Это была философия не в поучение другим, а для самого себя.
Какие же у него были планы на ближайшее будущее? Он мечтал о том, чтобы снова увидеть Екатерину Сергеевну, побыть с ней вместе на масленице, на пасхе. А там и долгожданное лето в деревне!
«Хорошо бы выехать туда как можно ранее, — с первыми теплыми лучами солнца, с первыми птицами, с первою травкой, пробивающейся сквозь оттаявшую землю! У нас, впрочем, теперь тоже было тепло, но по-осеннему! Глупые цветы (anemone[49] и др.) ошиблись и приняли это тепло за весеннее, зацвели вновь! Теперь их разубедил холод: снег, по Неве идет лед, хотя и очень скудный, не мешающий плавать на лодках. Ах, как я люблю тепло! даже пакостное, петербургское, тепло!»
Сколько тут в этих немногих словах любви к жизни, к природе!
Его сердцу была близка родная русская природа, и как хорошо умел он о ней говорить! Одно лето он провел на Волге, и вот что он писал о реке, которая «чудовищным змеем» вилась перед его глазами:
«Верст на 30 раскинулась она перед моими глазами своим прихотливым плесом, с грядами да перекатами, с зелеными берегами, крутогорьями, луговинами, лесами, деревнями, церквами, усадьбами и бесконечною, дальней синевой. Вид — просто не спускал бы глаз с него! Чудо что такое!..»
Как он ни старался выкроить несколько дней, ему не удалось поехать в Москву на масленицу. А ведь ему хотелось сыграть Екатерине Сергеевне финал Третьей симфонии!
Числа двенадцатого или тринадцатого февраля Дианин работал в лаборатории. За стеной в соседней комнаете что-то импровизировал на рояле Бородин.
По словам Дианина, он «никогда еще до того не слыхал у Александра Порфирьевича такой мощи и красоты, хотя и другие его вещи всегда ему сильно нравились.
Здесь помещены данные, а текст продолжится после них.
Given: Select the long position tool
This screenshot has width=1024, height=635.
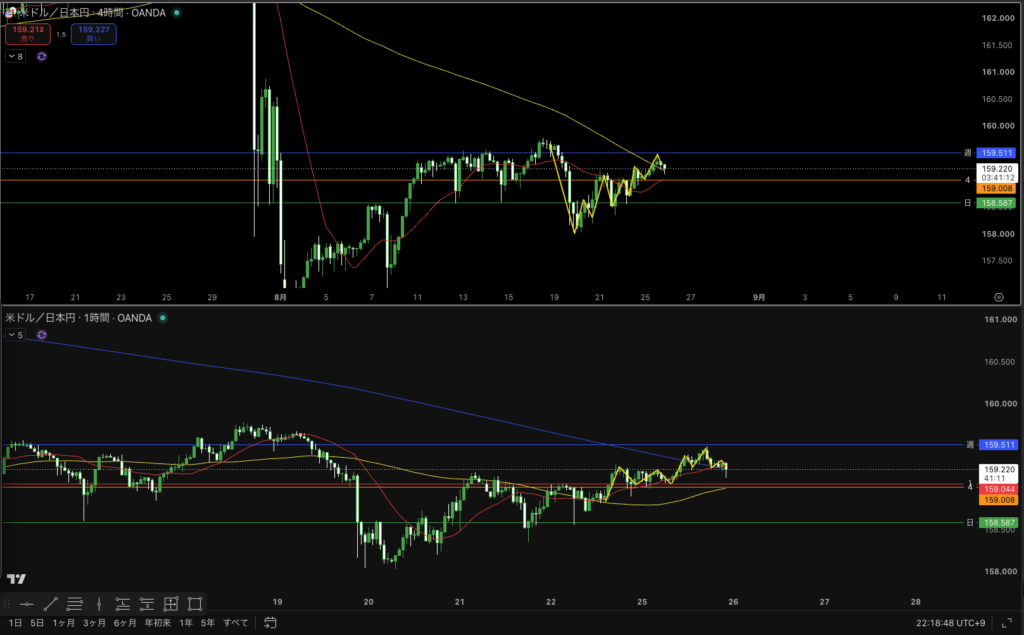Looking at the screenshot, I should [x=123, y=604].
Импровизируемая вещь не была мажорной по настроению и представлялась очень оригинальной, даже по сравнению с другими вещами того же автора».
«Он довольно долго гремел за стеной, играя эту могучую музыку, — рассказывает А. П. Дианин, — потом перестал играть и через несколько мгновений появился в лаборатории взволнованный, со слезами на глазах.
«Ну, Сашенька, — сказал он, — я знаю, что у меня есть недурные вещи, но это — такой финалище… такой финалище…» Говоря это, Александр Порфирьевич прикрывал одною рукою глаза, а другою потрясал в воздухе… От этого финала не сохранилось ни одной строчки — ничего не было записано».
Финал Третьей симфонии!.. Не был ли он финалом всей музыкальной жизни Бородина?
Как ни омрачали жизнь горести, болезни, тревоги, его произведения всегда были полны света.
Только Пушкин мог так, до конца, сохранять мудрую ярость:
И пусть у гробового входаМладая будет жизнь играть…
М. В. Доброславина рассказывает:
«14 февраля 1887 г. он пришел к нам и просил прийти завтра, т. е. 15-го вечером, — говоря, что ему хочется повеселить «девчонок». Это было на масляной, и он просил, если можно, закостюмироваться, т. к. это придаст веселья и непринужденности. Я соорудила нечто вроде русского костюма, а Ал. Порф. тоже надел, если не ошибаюсь, голубую шелковую рубашку и пунцовые шаровары[50].
От нас он пошел к проф. Егорову и очень просил и их прийти также на вечеринку, уверяя, что будет очень интересно, и они увидят нечто такое, чего они еще не видели и никогда больше не увидят.
К назначенному часу все были в сборе. Общество было небольшое, но очень тесное, и все веселились от души. Вскоре после начала Ал. Порф. провальсировал, не помню с кем, и подошел ко мне. Мы стояли и разговаривали, когда в зал вошел проф. Пашутин и подошел поздороваться с Ал. Порф. и со мной. Он приехал с обеда, был во фраке, и Ал. Порф. спросил его, почему он такой нарядный. Я сказала, что из всей мужской одежды я больше всего люблю фрак; он идет одинаково ко всем и всегда изящен. Ал. Порф. заявил со своей обычной шутливой галантностью, что если я так люблю фрак, то он всегда будет приходить ко мне во фраке, чтобы всегда мне нравиться.